Britain lends 'unconditional' support for India's bid for NSG membership - Sachin Parashar

NEW DELHI: The UK has reiterated unconditional support for India’s Nuclear Suppliers Group (NSG) membership bid saying India has done enough to merit an entry into the elite group responsible for international nuclear commerce.

After a dialogue between the Ministry of External Affairs (MEA) and UK’s foreign & commonwealth office, diplomatic sources here said UK saw India as a key member and protector of the international rules-based order.

India is hoping for a renewed push for its NSG bid despite opposition from China, emboldened as it has been by the US emphasis on securing an early membership for India at the recent 2+2 dialogue. India’s elevation last month to the US’ tier-1 of licence exception for export of sensitive defence and high-end technologies was seen as a reaffirmation of US support to its bid.

"India has the right credentials for NSG membership and we believe it should be a member. Only the Chinese can explain what objections they have to India’s membership," said a diplomatic source after the meeting.

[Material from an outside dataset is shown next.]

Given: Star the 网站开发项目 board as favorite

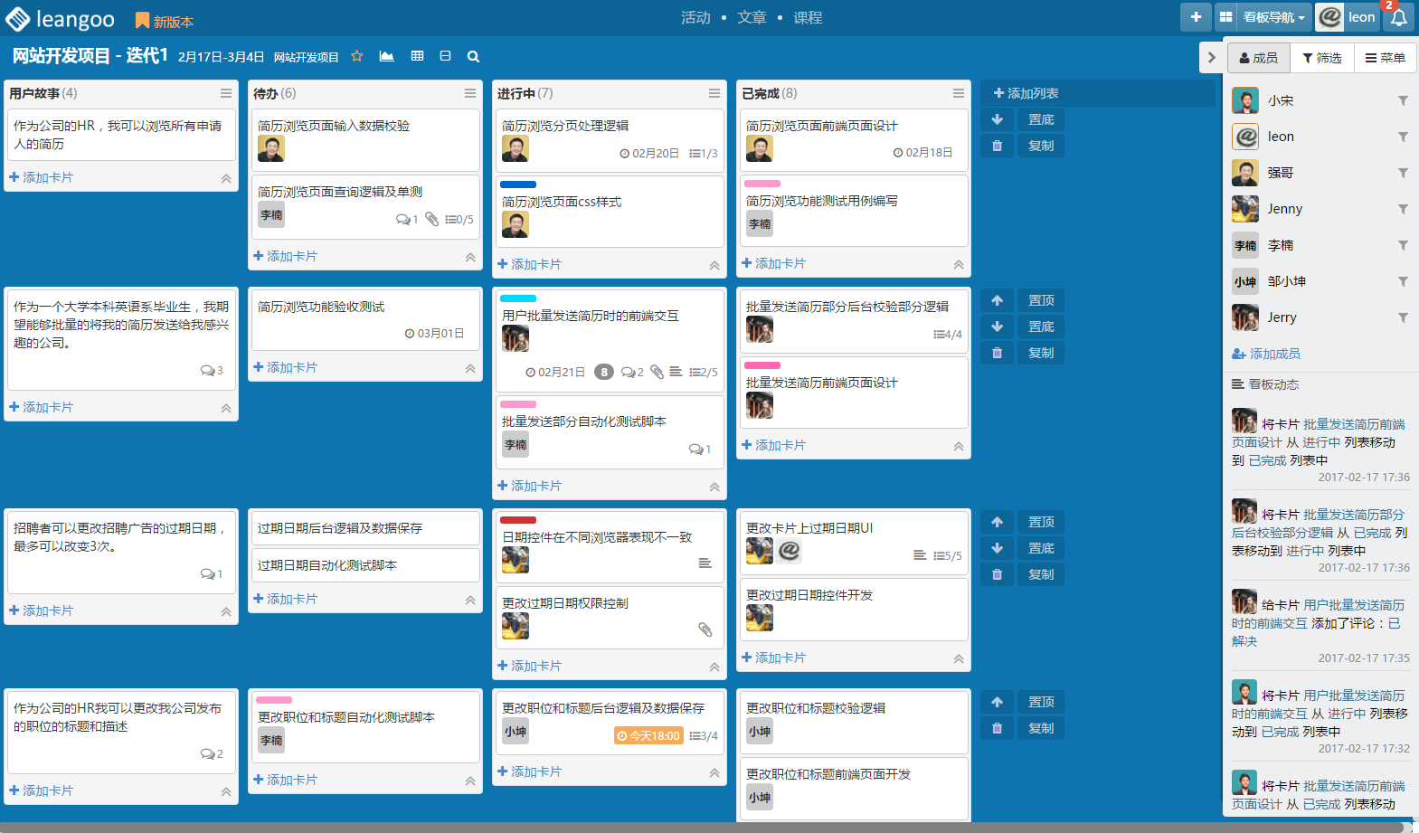Looking at the screenshot, I should click(x=356, y=56).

During the talks on proliferation and international security, India also raised the issue of proliferation linkages between and North Korea. However, while admitting that the AQ Khan network which facilitated those linkages was one of the worst events to have taken place, the UK said that there was no reason to worry about Pakistan’s current behaviour on the issue.

"The Khan network was a terrible thing to have happened, but at the moment, we don’t believe Pakistan is being difficult as far as international attempts to address the issue of North Korea nuclear programme issue are concerned," said the source.

While calling for dialogue and diplomacy to ensure stability in the Korean peninsula, India has repeatedly expressed hope that the resolution of the issue will take into account and address its concerns about "proliferation linkages extending to India’s neighbourhood."

The source said though that on both North Korea and Iran, the UK and India shared a “commonality of approach". In the talks, the UK expressed disappointment over India’s decision in June this year to vote against a UK-backed proposal for ‘Addressing the Threat from Chemical Weapons Use’.

"We were disappointed to see India among the 24 Organisation for the Prohibition of Chemical Weapons (OPCW) member countries, along with , who voted against it but we hope India will review its position," said the source. 82 OPCW countries had voted in favour of the UK draft decision which allows the watchdog to fix blame for attacks using chemical substances. While explaining its vote though, India had reiterated its position that it was against the use of chemical weapons "anywhere, at any time, by anybody, under any circumstances."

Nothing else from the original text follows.